Now for the part (ii) ${x^3} - \dfrac{1}{{{x^3}}}$ use formula ${a^3} - {b^3} = (a - b)({a^2} + ab + {b^2})$ so from above $a = x$ and $b = \dfrac{1}{x}$ we know the value of ${x^2} + \dfrac{1}{{{x^2}}}$ and $x - \dfrac{1}{x}$ from part (i)
Complete step-by-step answer:
As in the given in the question that is $\dfrac{{{x^2} + 1}}{x} = {3^{\dfrac{1}{3}}}$ , make change in it ,
$x + \dfrac{1}{x} = {3^{\dfrac{1}{3}}}$
So from this we have to find the value of (i) $x - \dfrac{1}{x}$ (ii) ${x^3} - \dfrac{1}{{{x^3}}}$
Now for the part (i) $x - \dfrac{1}{x}$
Let $x - \dfrac{1}{x}$ $ = y$
Now square both side
$\Rightarrow$ ${\left( {x - \dfrac{1}{x}} \right)^2}$ $ = {y^2}$
$\Rightarrow$ ${x^2} + \dfrac{1}{{{x^2}}} - 2 = {y^2}$ .......(i)
Now we have to find the value of ${x^2} + \dfrac{1}{{{x^2}}}$ for finding the value of $y$
So from the question $x + \dfrac{1}{x} = {3^{\dfrac{1}{3}}}$ , on squaring both side ,
$\Rightarrow$ ${x^2} + \dfrac{1}{{{x^2}}} + 2 = {3^{\dfrac{2}{3}}}$
Now put the value of ${x^2} + \dfrac{1}{{{x^2}}} = {3^{\dfrac{2}{3}}} - 2$ in equation (i)
$\Rightarrow$ ${3^{\dfrac{2}{3}}} - 2 - 2 = {y^2}$
$\Rightarrow$ ${3^{\dfrac{2}{3}}} - 4 = {y^2}$
Hence $y = \sqrt {{3^{\dfrac{2}{3}}} - 4} $ i.e.
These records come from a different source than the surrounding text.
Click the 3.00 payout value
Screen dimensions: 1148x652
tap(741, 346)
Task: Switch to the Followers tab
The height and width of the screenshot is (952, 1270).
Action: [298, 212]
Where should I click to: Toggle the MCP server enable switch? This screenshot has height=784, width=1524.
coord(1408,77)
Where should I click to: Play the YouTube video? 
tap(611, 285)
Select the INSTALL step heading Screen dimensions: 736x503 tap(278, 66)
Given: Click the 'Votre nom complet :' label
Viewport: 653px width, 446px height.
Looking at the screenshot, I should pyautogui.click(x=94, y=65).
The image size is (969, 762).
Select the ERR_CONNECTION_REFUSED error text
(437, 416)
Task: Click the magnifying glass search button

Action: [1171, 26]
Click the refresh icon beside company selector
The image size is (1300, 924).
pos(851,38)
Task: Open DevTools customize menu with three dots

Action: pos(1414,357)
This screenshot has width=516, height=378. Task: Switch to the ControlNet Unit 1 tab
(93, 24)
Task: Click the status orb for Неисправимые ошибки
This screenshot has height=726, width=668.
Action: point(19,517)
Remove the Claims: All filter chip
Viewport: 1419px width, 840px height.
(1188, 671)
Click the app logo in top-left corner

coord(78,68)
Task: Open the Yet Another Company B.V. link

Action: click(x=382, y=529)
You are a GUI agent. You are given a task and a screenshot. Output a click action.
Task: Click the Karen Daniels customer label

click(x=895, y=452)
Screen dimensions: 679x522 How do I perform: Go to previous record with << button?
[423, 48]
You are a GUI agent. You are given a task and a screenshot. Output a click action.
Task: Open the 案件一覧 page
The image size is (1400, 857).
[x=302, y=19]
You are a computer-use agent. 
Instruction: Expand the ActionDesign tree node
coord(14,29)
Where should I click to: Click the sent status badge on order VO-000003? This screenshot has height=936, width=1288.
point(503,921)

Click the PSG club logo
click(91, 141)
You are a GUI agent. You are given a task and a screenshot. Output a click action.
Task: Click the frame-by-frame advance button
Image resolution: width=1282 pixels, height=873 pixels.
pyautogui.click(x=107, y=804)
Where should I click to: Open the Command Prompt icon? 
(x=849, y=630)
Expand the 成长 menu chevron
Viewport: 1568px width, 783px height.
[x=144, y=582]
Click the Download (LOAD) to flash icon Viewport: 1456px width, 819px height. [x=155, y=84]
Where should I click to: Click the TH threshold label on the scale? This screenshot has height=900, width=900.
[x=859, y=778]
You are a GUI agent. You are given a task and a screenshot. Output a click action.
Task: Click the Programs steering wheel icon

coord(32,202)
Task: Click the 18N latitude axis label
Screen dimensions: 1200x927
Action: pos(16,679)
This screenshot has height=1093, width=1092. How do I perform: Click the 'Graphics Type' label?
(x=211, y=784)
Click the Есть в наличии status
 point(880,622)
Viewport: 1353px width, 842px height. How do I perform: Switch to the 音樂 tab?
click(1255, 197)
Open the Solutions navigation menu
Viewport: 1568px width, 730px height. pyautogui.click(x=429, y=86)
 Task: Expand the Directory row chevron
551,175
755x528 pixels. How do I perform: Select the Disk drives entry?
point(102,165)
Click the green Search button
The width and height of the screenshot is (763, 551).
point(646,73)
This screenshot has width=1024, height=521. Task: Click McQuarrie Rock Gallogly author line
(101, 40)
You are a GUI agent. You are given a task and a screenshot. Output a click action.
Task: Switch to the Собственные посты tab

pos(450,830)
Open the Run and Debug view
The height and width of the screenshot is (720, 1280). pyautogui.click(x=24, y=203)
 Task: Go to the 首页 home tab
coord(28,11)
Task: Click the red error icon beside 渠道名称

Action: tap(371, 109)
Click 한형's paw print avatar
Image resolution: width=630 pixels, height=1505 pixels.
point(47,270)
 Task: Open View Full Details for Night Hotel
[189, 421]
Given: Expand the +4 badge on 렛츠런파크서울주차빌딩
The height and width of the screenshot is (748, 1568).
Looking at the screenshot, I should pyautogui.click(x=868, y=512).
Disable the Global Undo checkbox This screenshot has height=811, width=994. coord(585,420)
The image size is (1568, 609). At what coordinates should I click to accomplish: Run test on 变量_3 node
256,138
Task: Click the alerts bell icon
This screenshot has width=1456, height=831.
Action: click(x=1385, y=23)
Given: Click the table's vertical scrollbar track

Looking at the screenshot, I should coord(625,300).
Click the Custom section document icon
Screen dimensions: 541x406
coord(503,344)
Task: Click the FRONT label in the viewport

$\Rightarrow$ $x - \dfrac{1}{x}$ = $y = \sqrt {{3^{\dfrac{2}{3}}} - 4} $
Now for the part (ii) ${x^3} - \dfrac{1}{{{x^3}}}$
we know the formula of ${a^3} - {b^3} = (a - b)({a^2} + ab + {b^2})$
So from above $a = x$ and $b = \dfrac{1}{x}$
${x^3} - \dfrac{1}{{{x^3}}}$ = $\left( {x - \dfrac{1}{x}} \right)\left( {{x^2} + x \times \dfrac{1}{x} + \dfrac{1}{{{x^2}}}} \right)$
on solving more
$\Rightarrow$ ${x^3} - \dfrac{1}{{{x^3}}}$ = $\left( {x - \dfrac{1}{x}} \right)\left( {{x^2} + \dfrac{1}{{{x^2}}} + 1} \right)$
So from question we know that $x - \dfrac{1}{x} = \sqrt {{3^{\dfrac{2}{3}}} - 4} $ and above we find that ${x^2} + \dfrac{1}{{{x^2}}} = {3^{\dfrac{2}{3}}} - 2$ , on putting these value we get
$\Rightarrow$ ${x^3} - \dfrac{1}{{{x^3}}}$ = $\left( {\sqrt {{3^{\dfrac{2}{3}}} - 4} } \right)\left( {{3^{\dfrac{2}{3}}} - 2 + 1} \right)$
On multiplying we get ,
$\Rightarrow$ ${x^3} - \dfrac{1}{{{x^3}}}$ = $\left( {\sqrt {{3^{\dfrac{2}{3}}} - 4} } \right)\left( {{3^{\dfrac{2}{3}}} - 1} \right)$
we get , ${x^3} - \dfrac{1}{{{x^3}}}$ = $\left( {\sqrt {{3^{\dfrac{2}{3}}} - 4} } \right)\left( {{3^{\dfrac{2}{3}}} - 1} \right)$
Hence the value of (i) $x - \dfrac{1}{x}$ = $\sqrt {{3^{\dfrac{2}{3}}} - 4} $
(ii) ${x^3} - \dfrac{1}{{{x^3}}}$ = $\left( {\sqrt {{3^{\dfrac{2}{3}}} - 4} } \right)\left( {{3^{\dfrac{2}{3}}} - 1} \right)$
Note: If in the question it is given to find the value of ${x^3} + \dfrac{1}{{{x^3}}}$ then we use the formula that is of ${a^3} + {b^3} = (a + b)({a^2} - ab + {b^2})$ so from above $a = x$ and $b = \dfrac{1}{x}$ on putting we get the
${x^3} + \dfrac{1}{{{x^3}}}$ = $\left( {x + \dfrac{1}{x}} \right)\left( {{x^2} - x \times \dfrac{1}{x} + \dfrac{1}{{{x^2}}}} \right)$ so from above $x + \dfrac{1}{x} = {3^{\dfrac{1}{3}}}$ and ${x^2} + \dfrac{1}{{{x^2}}} = {3^{\dfrac{2}{3}}} - 2$ put these value and get the answer .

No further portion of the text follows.